[Dataset — start]

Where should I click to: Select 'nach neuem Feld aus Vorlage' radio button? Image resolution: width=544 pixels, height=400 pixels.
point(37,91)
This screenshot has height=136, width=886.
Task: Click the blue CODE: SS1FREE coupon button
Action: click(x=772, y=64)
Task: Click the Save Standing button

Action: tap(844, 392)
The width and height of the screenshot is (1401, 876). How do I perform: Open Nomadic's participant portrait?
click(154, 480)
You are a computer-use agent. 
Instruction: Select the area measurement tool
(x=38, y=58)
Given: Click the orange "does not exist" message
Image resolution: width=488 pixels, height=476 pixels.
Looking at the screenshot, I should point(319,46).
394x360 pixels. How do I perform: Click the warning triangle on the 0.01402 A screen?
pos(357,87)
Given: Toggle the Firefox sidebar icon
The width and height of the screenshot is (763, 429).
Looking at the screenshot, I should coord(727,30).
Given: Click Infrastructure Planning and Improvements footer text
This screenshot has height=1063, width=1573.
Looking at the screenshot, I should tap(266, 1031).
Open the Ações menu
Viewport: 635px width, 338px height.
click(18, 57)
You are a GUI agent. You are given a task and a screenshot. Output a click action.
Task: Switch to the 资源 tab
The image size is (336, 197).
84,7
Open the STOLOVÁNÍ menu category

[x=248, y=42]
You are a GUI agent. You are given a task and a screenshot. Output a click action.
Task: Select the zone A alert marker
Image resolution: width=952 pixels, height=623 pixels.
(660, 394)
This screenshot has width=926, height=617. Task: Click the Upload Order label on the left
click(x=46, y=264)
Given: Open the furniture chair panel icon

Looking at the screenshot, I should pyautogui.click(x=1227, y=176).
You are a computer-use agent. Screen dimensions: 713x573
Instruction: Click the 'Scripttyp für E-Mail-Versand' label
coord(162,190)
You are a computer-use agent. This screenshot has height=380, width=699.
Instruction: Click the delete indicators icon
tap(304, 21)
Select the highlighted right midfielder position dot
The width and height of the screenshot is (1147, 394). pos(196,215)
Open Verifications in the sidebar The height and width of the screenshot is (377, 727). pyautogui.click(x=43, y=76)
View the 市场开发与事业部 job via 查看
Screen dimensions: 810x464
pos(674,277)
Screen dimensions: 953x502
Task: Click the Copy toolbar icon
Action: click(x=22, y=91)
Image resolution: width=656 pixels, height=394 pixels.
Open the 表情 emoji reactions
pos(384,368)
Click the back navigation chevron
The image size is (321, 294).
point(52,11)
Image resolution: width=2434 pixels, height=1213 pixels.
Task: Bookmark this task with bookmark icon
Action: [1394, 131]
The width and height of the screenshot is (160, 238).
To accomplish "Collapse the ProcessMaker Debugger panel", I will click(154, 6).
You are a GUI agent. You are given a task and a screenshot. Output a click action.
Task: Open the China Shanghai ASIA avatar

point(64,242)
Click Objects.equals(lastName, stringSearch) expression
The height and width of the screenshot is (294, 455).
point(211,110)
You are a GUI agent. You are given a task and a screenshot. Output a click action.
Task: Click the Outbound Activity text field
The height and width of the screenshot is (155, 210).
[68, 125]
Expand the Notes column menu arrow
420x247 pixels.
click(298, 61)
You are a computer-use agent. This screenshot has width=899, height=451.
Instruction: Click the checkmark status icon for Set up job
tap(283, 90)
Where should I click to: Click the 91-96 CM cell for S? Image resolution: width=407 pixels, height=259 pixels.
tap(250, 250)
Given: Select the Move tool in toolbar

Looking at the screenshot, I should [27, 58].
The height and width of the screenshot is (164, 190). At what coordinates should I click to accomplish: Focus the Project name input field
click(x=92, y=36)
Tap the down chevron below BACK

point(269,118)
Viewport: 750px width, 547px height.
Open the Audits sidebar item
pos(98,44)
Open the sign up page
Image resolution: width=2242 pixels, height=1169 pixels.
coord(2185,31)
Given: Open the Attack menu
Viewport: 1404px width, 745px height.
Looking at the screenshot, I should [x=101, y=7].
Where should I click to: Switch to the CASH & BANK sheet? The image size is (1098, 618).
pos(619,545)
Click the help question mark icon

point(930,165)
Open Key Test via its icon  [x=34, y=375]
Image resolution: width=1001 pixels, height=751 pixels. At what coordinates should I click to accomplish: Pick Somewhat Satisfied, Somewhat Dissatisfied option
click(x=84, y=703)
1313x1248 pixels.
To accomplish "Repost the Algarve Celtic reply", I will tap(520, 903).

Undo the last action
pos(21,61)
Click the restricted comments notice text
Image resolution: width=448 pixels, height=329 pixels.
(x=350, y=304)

[Dataset — finish]

A complete and exact reproduction of the data is needed.

Response ::
Where should I click to: Select 'nach neuem Feld aus Vorlage' radio button? Image resolution: width=544 pixels, height=400 pixels.
point(37,91)
This screenshot has height=136, width=886.
Task: Click the blue CODE: SS1FREE coupon button
Action: click(x=772, y=64)
Task: Click the Save Standing button

Action: tap(844, 392)
The width and height of the screenshot is (1401, 876). How do I perform: Open Nomadic's participant portrait?
click(154, 480)
You are a computer-use agent. 
Instruction: Select the area measurement tool
(x=38, y=58)
Given: Click the orange "does not exist" message
Image resolution: width=488 pixels, height=476 pixels.
Looking at the screenshot, I should point(319,46).
394x360 pixels. How do I perform: Click the warning triangle on the 0.01402 A screen?
pos(357,87)
Given: Toggle the Firefox sidebar icon
The width and height of the screenshot is (763, 429).
Looking at the screenshot, I should coord(727,30).
Given: Click Infrastructure Planning and Improvements footer text
This screenshot has height=1063, width=1573.
Looking at the screenshot, I should tap(266, 1031).
Open the Ações menu
Viewport: 635px width, 338px height.
click(18, 57)
You are a GUI agent. You are given a task and a screenshot. Output a click action.
Task: Switch to the 资源 tab
The image size is (336, 197).
84,7
Open the STOLOVÁNÍ menu category

[x=248, y=42]
You are a GUI agent. You are given a task and a screenshot. Output a click action.
Task: Select the zone A alert marker
Image resolution: width=952 pixels, height=623 pixels.
(660, 394)
This screenshot has width=926, height=617. Task: Click the Upload Order label on the left
click(x=46, y=264)
Given: Open the furniture chair panel icon

Looking at the screenshot, I should pyautogui.click(x=1227, y=176).
You are a computer-use agent. Screen dimensions: 713x573
Instruction: Click the 'Scripttyp für E-Mail-Versand' label
coord(162,190)
You are a computer-use agent. This screenshot has height=380, width=699.
Instruction: Click the delete indicators icon
tap(304, 21)
Select the highlighted right midfielder position dot
The width and height of the screenshot is (1147, 394). pos(196,215)
Open Verifications in the sidebar The height and width of the screenshot is (377, 727). pyautogui.click(x=43, y=76)
View the 市场开发与事业部 job via 查看
Screen dimensions: 810x464
pos(674,277)
Screen dimensions: 953x502
Task: Click the Copy toolbar icon
Action: click(x=22, y=91)
Image resolution: width=656 pixels, height=394 pixels.
Open the 表情 emoji reactions
pos(384,368)
Click the back navigation chevron
The image size is (321, 294).
point(52,11)
Image resolution: width=2434 pixels, height=1213 pixels.
Task: Bookmark this task with bookmark icon
Action: [1394, 131]
The width and height of the screenshot is (160, 238).
To accomplish "Collapse the ProcessMaker Debugger panel", I will click(154, 6).
You are a GUI agent. You are given a task and a screenshot. Output a click action.
Task: Open the China Shanghai ASIA avatar

point(64,242)
Click Objects.equals(lastName, stringSearch) expression
The height and width of the screenshot is (294, 455).
point(211,110)
You are a GUI agent. You are given a task and a screenshot. Output a click action.
Task: Click the Outbound Activity text field
The height and width of the screenshot is (155, 210).
[68, 125]
Expand the Notes column menu arrow
420x247 pixels.
click(298, 61)
You are a computer-use agent. This screenshot has width=899, height=451.
Instruction: Click the checkmark status icon for Set up job
tap(283, 90)
Where should I click to: Click the 91-96 CM cell for S? Image resolution: width=407 pixels, height=259 pixels.
tap(250, 250)
Given: Select the Move tool in toolbar

Looking at the screenshot, I should [27, 58].
The height and width of the screenshot is (164, 190). At what coordinates should I click to accomplish: Focus the Project name input field
click(x=92, y=36)
Tap the down chevron below BACK

point(269,118)
Viewport: 750px width, 547px height.
Open the Audits sidebar item
pos(98,44)
Open the sign up page
Image resolution: width=2242 pixels, height=1169 pixels.
coord(2185,31)
Given: Open the Attack menu
Viewport: 1404px width, 745px height.
Looking at the screenshot, I should [x=101, y=7].
Where should I click to: Switch to the CASH & BANK sheet? The image size is (1098, 618).
pos(619,545)
Click the help question mark icon

point(930,165)
Open Key Test via its icon  [x=34, y=375]
Image resolution: width=1001 pixels, height=751 pixels. At what coordinates should I click to accomplish: Pick Somewhat Satisfied, Somewhat Dissatisfied option
click(x=84, y=703)
1313x1248 pixels.
To accomplish "Repost the Algarve Celtic reply", I will tap(520, 903).

Undo the last action
pos(21,61)
Click the restricted comments notice text
Image resolution: width=448 pixels, height=329 pixels.
(x=350, y=304)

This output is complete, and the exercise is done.